A mentor needs to shatter that image and immediately present his or herself as someone who is available and approachable for anyone who is interested in learning from them. Your mentee has to feel comfortable about asking for your advice when necessary.
A big part of this is your personality and the way you interact with people at your workplace, which is yet another reason why not everyone with great knowledge is necessarily cut out to be a mentor. Don’t lock yourself in your big office all day. Corporate leaders tend to distance themselves from their staff, sometimes inadvertently even. If you want to come off as approachable, you need to mingle with your team as much as possible.
Talk to them in person whenever possible instead of by email. Have lunch and coffee with the team and make yourself a permanent fixture in the office to avoid being viewed as a distanced “corporate hermit.”
When mentoring someone, it’s important to be as straightforward and honest with them as possible at all times. This relationship needs to resemble a partnership more than a working relationship in which you have a senior role and the mentee has a junior role.
It’s very important to be direct when giving criticism. There is no need to sugarcoat anything in this type of a relationship, because beating around the bush doesn’t do either of you any good. It’s all about facilitating open and honest dialog at all times.

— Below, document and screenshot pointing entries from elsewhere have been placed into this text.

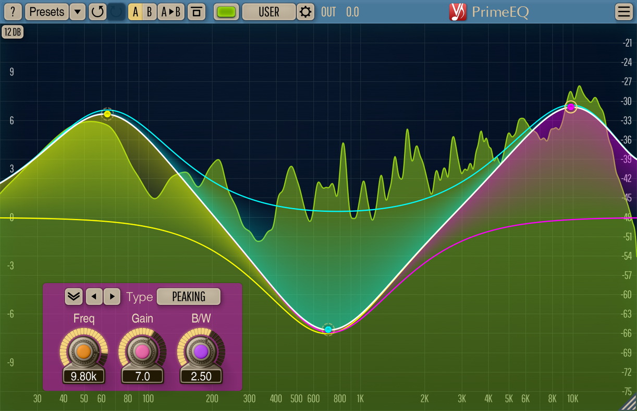Click the 9.80k frequency value field
This screenshot has height=411, width=637.
point(83,376)
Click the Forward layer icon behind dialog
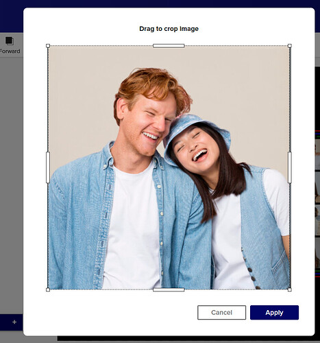 pyautogui.click(x=10, y=41)
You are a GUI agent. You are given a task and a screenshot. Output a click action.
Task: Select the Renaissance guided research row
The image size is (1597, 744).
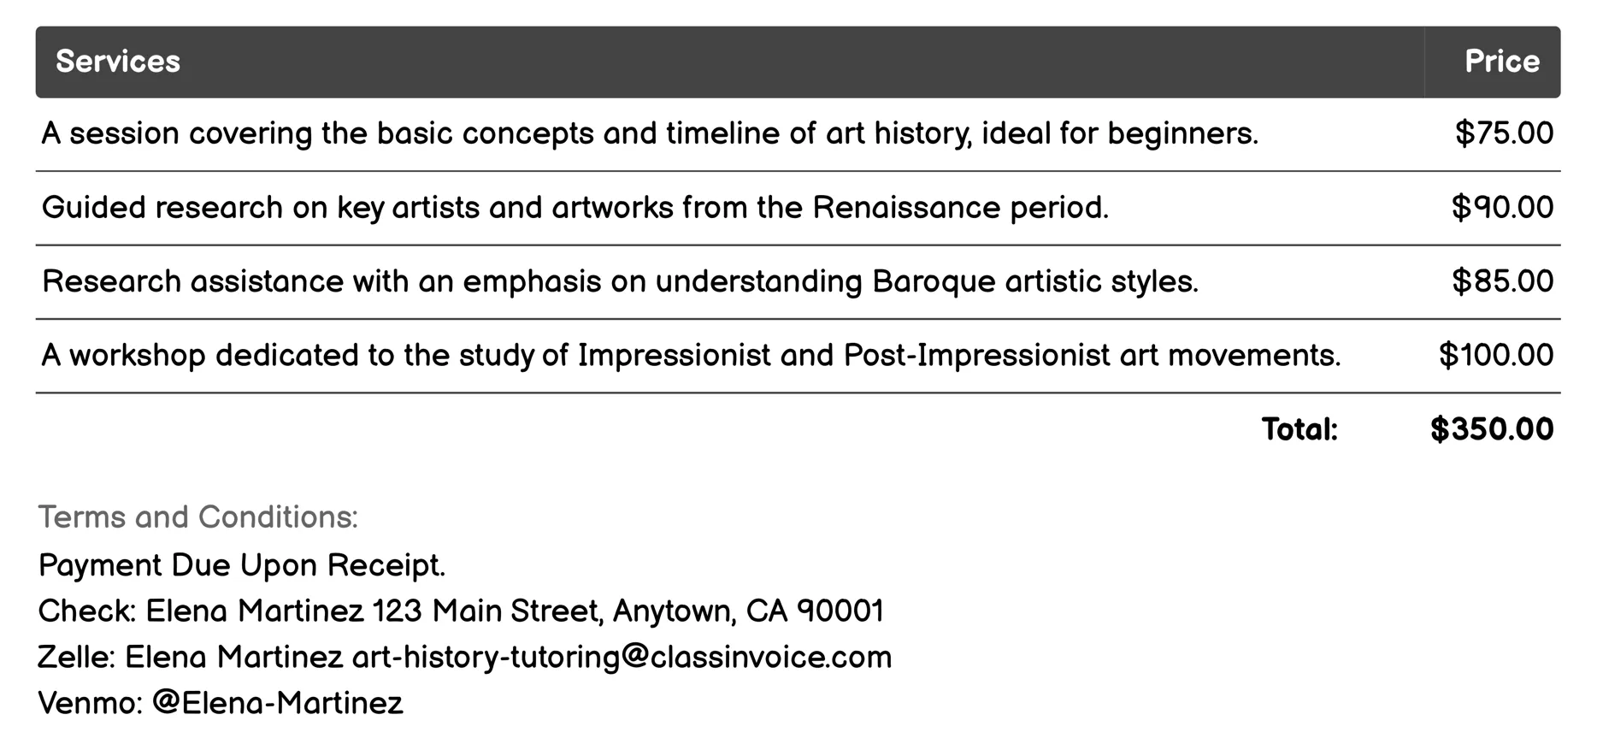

When you are providing criticism, it should always be constructive, but that doesn’t mean that it needs to be positive every time. Tell your mentee what they need to hear, not what they might want to hear.

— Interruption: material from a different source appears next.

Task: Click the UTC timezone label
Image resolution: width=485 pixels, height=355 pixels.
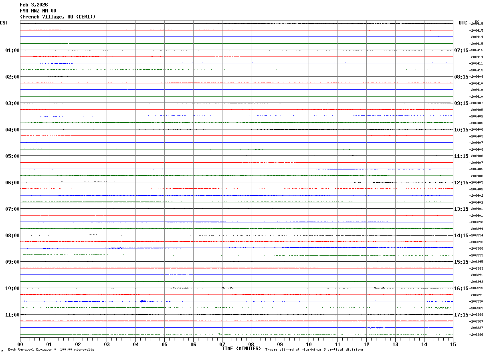Action: (463, 23)
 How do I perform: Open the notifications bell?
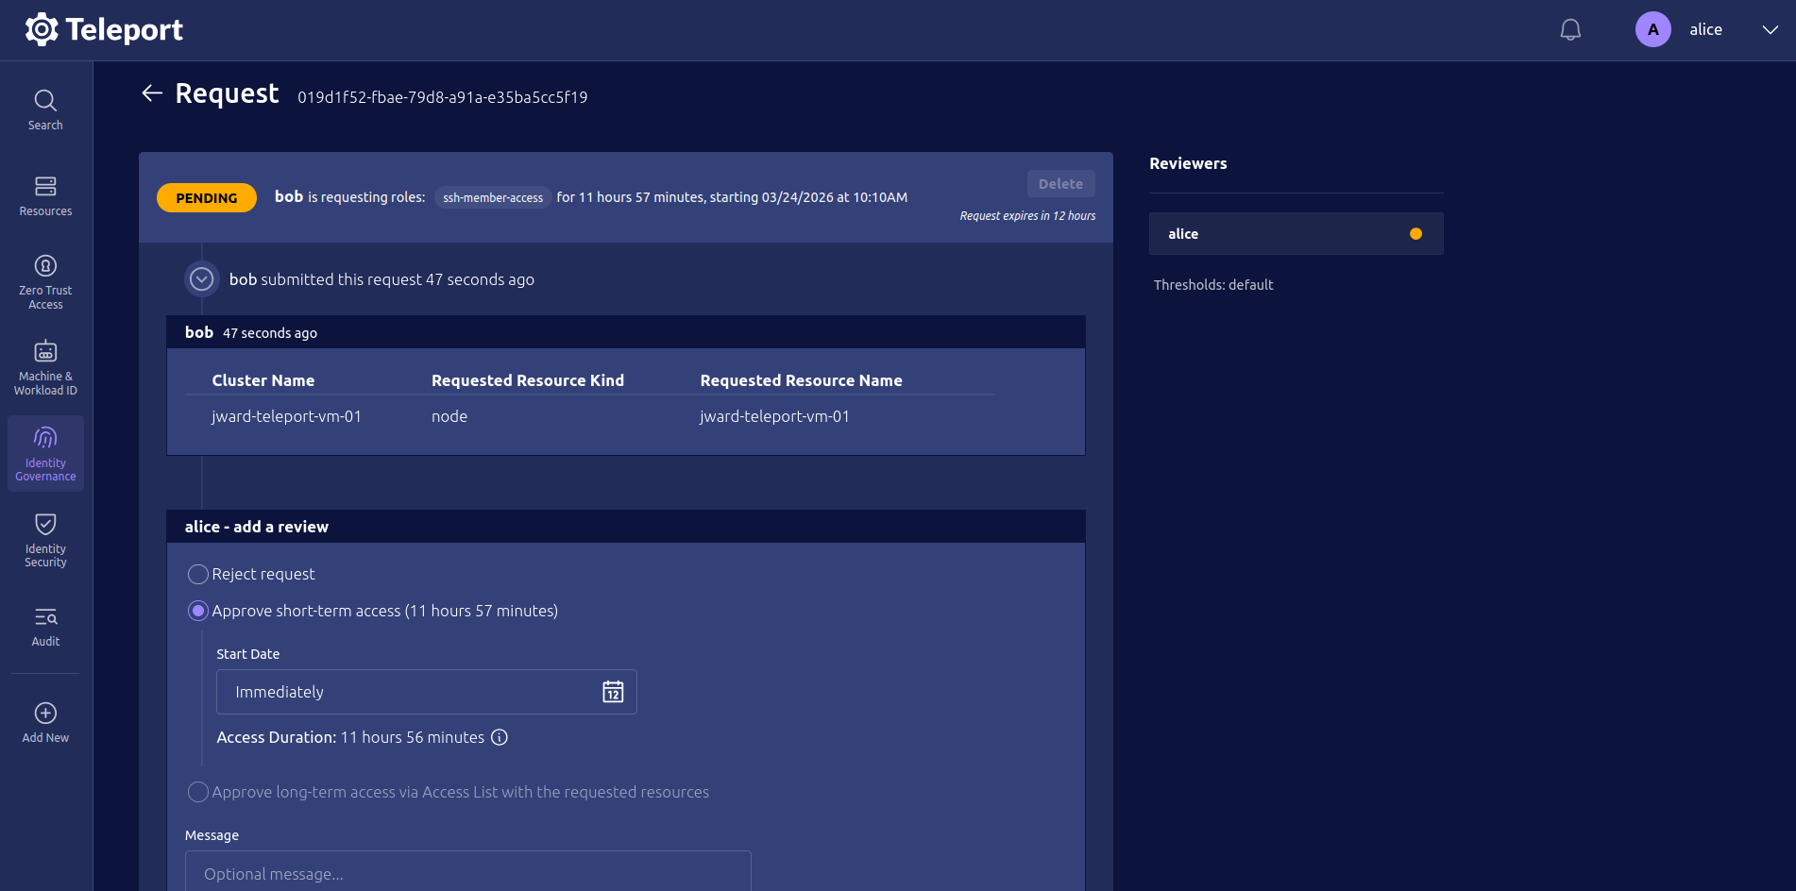point(1569,30)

You are trying to guide your mentor to a point at which they will no longer need your input in order to make the right business decisions, and the only way to do that is by being brutally honest and being comfortable enough to tell the mentee directly what they may or may not have been doing correctly.
While you want the relationship to be open and honest, you need to know that a mentoring relationship and a friendship are not the same. It’s not about socializing with them and friending them on Facebook, it’s about being a role model in the workplace and helping them get to where they want to be professionally.

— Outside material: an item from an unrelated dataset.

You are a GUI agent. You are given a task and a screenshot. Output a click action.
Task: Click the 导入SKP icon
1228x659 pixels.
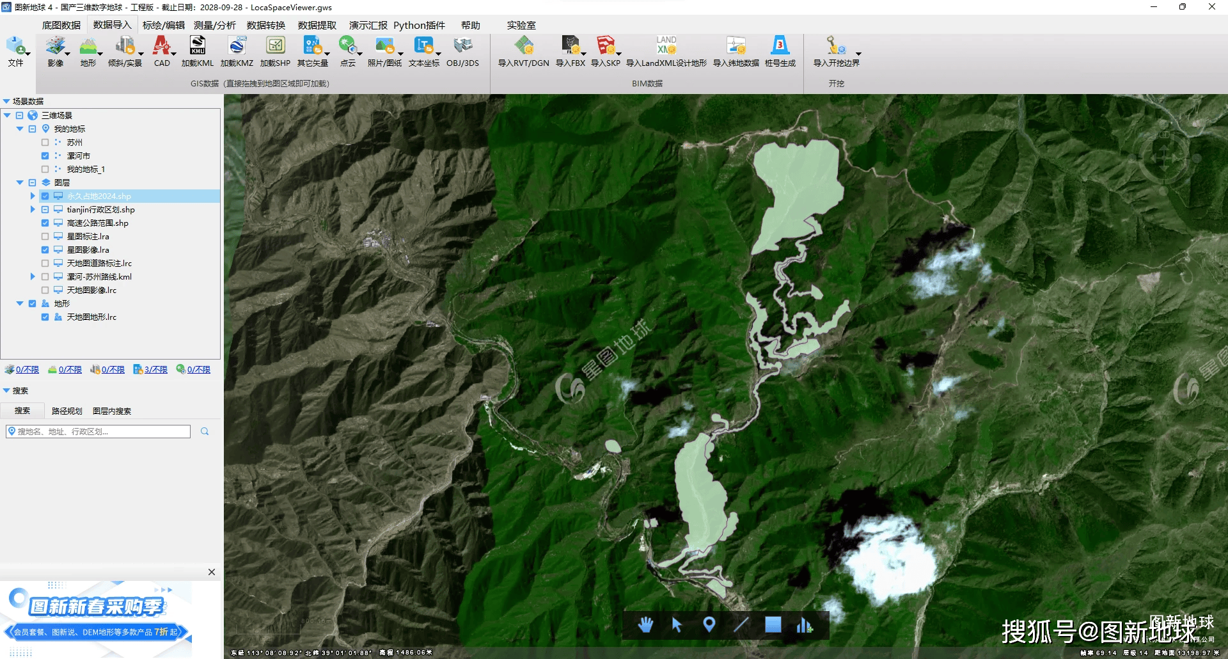pos(605,47)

Stay objective and fair at all times when working with your mentee. Do not show any favoritism towards him or her, but at the same time, be sure not to hold your mentee to standards that differ from the ones you hold other colleagues to.
Your mentorship should not have any influence on their career trajectory that isn’t based solely on their performance.
The best mentors are the ones who never stop investing in their own learning while teaching others. It’s a very fast-moving business world today and there’s a very thin line between being an expert and a dinosaur. Keep learning about your industry and staying atop all of the latest trends.
The knowledge you have obtained over the years needs to be adapted to today’s world, because what worked for you a decade ago might no longer work today. That’s why continuing to learn and hone your expertise is an absolutely essential part of being a great mentor.
One of the most important things to remember about being a mentor is that just because you have taken on that role, doesn’t mean that you need to stop being a mentee yourself.
No matter who you are and what your level of experience is, there is always going to be someone who knows more, who has seen more and who will be able to teach you something new.
Seek out mentors of your own and continue to improve upon yourself so that you can make an even greater and more meaningful impact on the careers of the people you are mentoring currently and will be mentor in the future.